Lina Jonn, birth name Carolina Johnsson, (1861–1896) was a Swedish professional photographer who is remembered for her documentary work.

Early life
Jonn was born as Carolina Johnsson on 8 March 1861 in Stora Råby near Lund in Scania, south-western Sweden. Daughter of the farmer Jons Johnsson and his wife Hanna Pålsdotter, she was the sixth of seven children.

When she was 16, Jonn found work as a governess on an estate near Höör. After studying German and French for a short period in Lund, in 1879 she went to Neuchatel, Switzerland, to continue her studies. In 1880, she moved to England where she taught music, languages and art. She contemplated becoming a physical education teacher but was unable to do so as a result of a back ailment. After spending a further period in Switzerland studying painting, she returned to Sweden where she became a photographer.

Career
Jonn appears to have learnt photography in Paris but her first professional work was in the Swedish city of Helsingborg where she joined the Finnish photographer Per Alexis Brandt who ran a studio there. In 1891, she opened her own studio in Lund which soon attracted many influential customers. Portraits for family albums or for visiting cards were becoming increasingly popular at the time. Business prospered and Jonn received several awards for her work.

What is asked:
• 1. According to the biography of Lina Jonn, in which city did she open her own studio in 1891?
• 2. Carry the biography of Lina Jonn forward, beginning right after its final sentence.
The data below has no connection to the biography of Lina Jonn.

Given data:

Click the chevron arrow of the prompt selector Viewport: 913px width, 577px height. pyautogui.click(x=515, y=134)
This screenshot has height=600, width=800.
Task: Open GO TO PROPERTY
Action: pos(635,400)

Per-task outputs:
• 1. In Lund.

• 2.
In 1893, while on holiday in Norway with her sister Erika, Jonn met her husband to be, Gudbrand Ole Tandberg, a Norwegian farmer. Impressed by his earnest, knowledgeable and idealistic approach, she was immediately taken by him although he was 16 years her senior. They married in 1895 and the following year she gave birth to a son. Some two months later, on Christmas Day 1896, she died of heart failure at the young age of 35.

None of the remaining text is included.